Hadley shook her head. “I didn’t figure it out until the elevator. Is that why he left?”

“I think it was part of it. That was the most painful thing I’ve ever endured, but Spencer… it broke him.”

She’d seen the evidence of that in the way he kept himself apart from everything and how anger seemed to be his natural set point.

“I’ve shared more than I should with you.” Victoria pinned her with a look. “Now, tell me why you two aren’t together anymore.”

“Why do you care?” It was a meaningful question. Victoria was engaged with a baby on the way. She spent her time in college classes, working toward a better life. What did it matter to her what happened to an old boyfriend?

“I will always care about Spencer.” She finally looked away and ran a hand through her hair. “When I came over for lunch, I saw it, the looks. When Spencer and I started dating in high school, it was just expected, inevitable.
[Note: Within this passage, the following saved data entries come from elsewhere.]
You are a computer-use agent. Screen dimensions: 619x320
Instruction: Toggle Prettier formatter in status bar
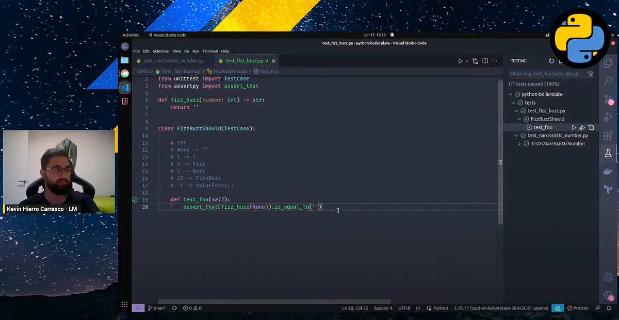[x=577, y=308]

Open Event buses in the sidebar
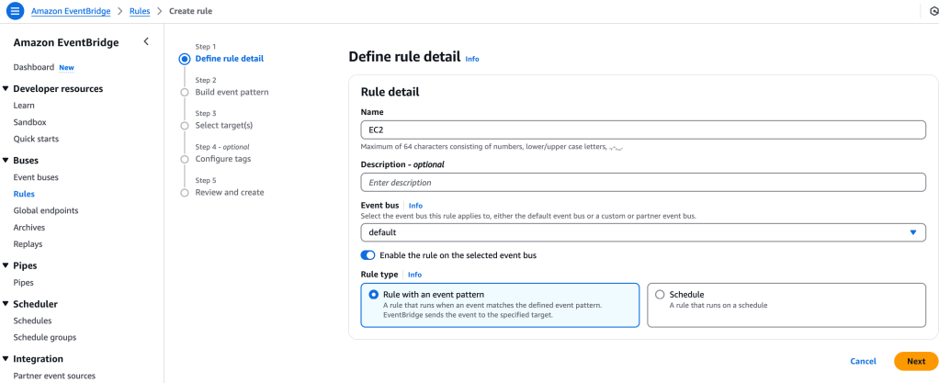click(x=36, y=177)
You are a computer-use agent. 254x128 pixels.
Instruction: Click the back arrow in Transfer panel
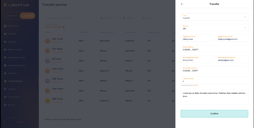click(x=182, y=4)
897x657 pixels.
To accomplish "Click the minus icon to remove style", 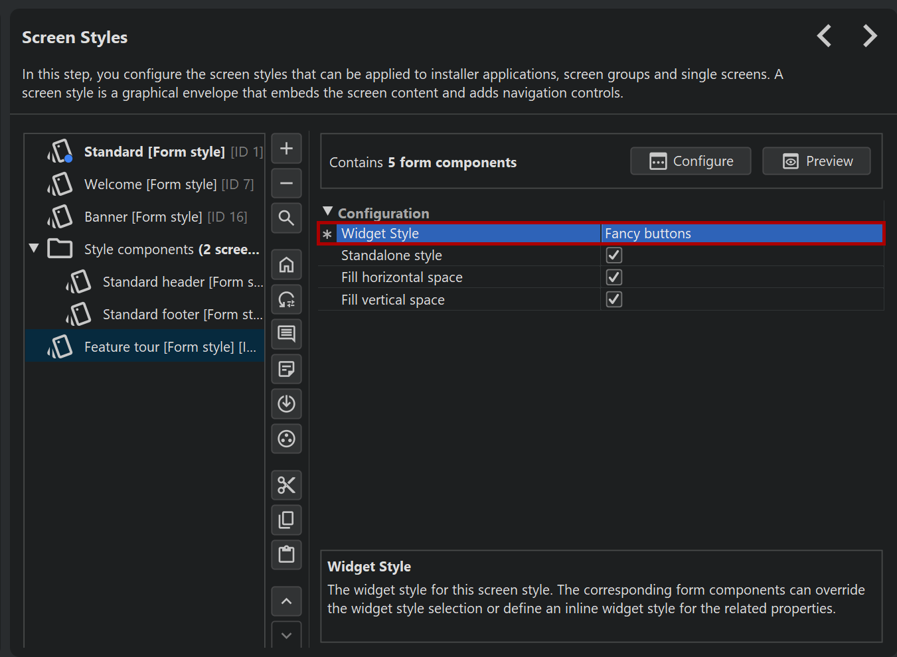I will [x=286, y=184].
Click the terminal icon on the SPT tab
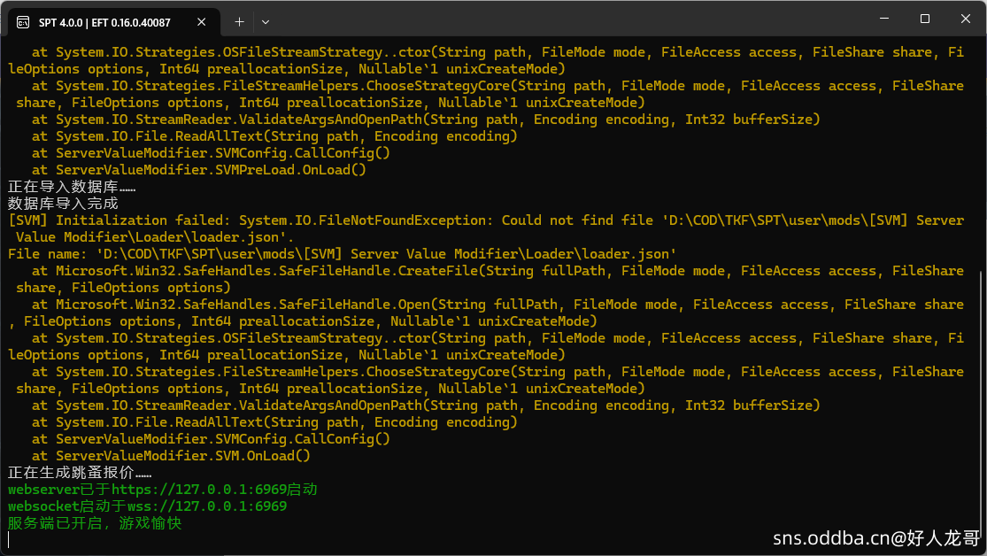The width and height of the screenshot is (987, 556). [22, 22]
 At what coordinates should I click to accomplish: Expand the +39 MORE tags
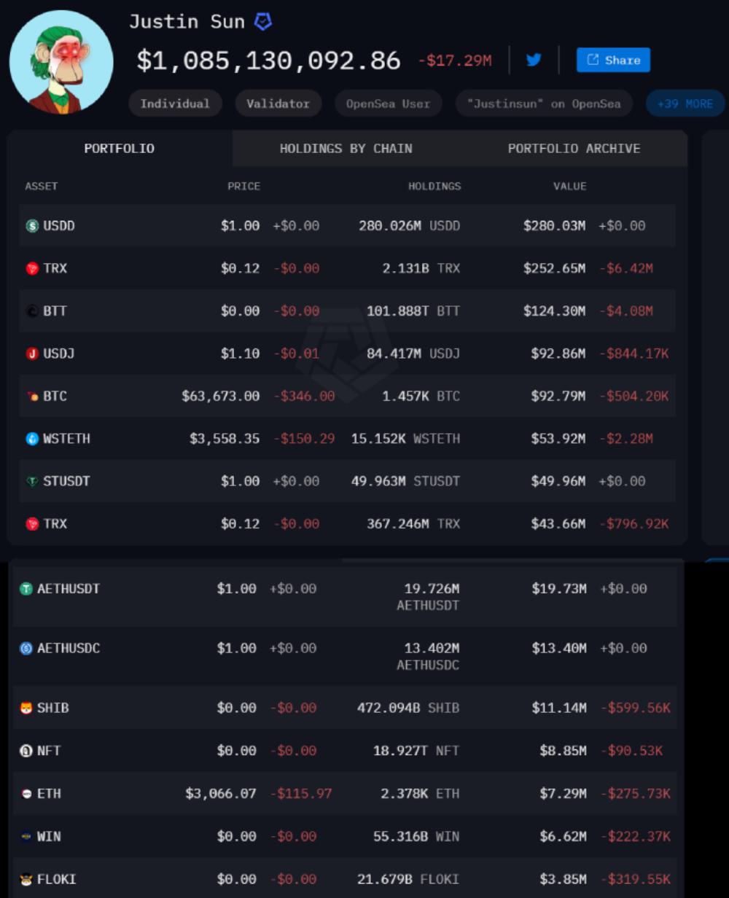pyautogui.click(x=685, y=104)
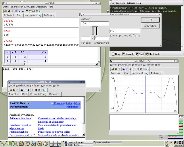The height and width of the screenshot is (147, 184).
Task: Click the blue down arrow in pariGUIde <2> toolbar
Action: (x=130, y=69)
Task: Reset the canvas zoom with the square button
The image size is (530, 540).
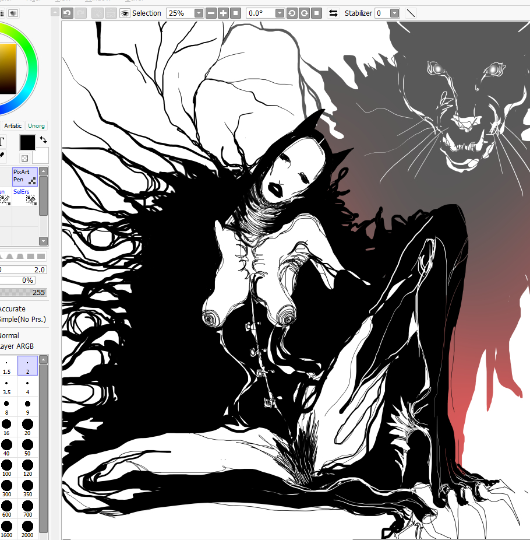Action: click(235, 13)
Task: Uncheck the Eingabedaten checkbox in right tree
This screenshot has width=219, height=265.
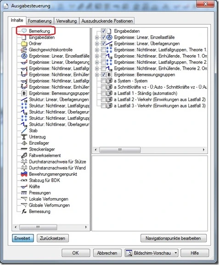Action: click(103, 31)
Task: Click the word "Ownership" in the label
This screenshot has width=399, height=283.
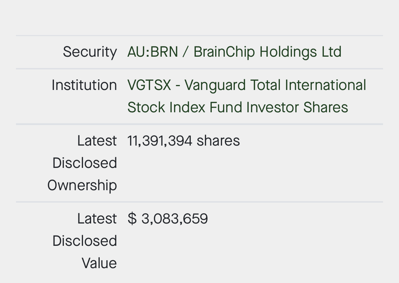Action: click(x=82, y=185)
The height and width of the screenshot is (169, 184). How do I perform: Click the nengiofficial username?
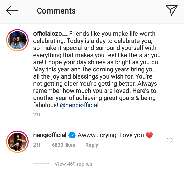tap(50, 135)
He didn’t look at me with any kind of hunger or passion. I never once felt like the center of his universe.”

“He didn’t look at me that way.”

“Spencer Lee is not one to let his emotions show, ever. But with you, they leak through his stoic facade. I think you’re the only person who could make him stay in Gulf City.”

“Then why did he dump me?” Her voice was louder than she’d meant it to be.

Roman set three to-go cups on the table and sat beside Hadley. “What did I miss?”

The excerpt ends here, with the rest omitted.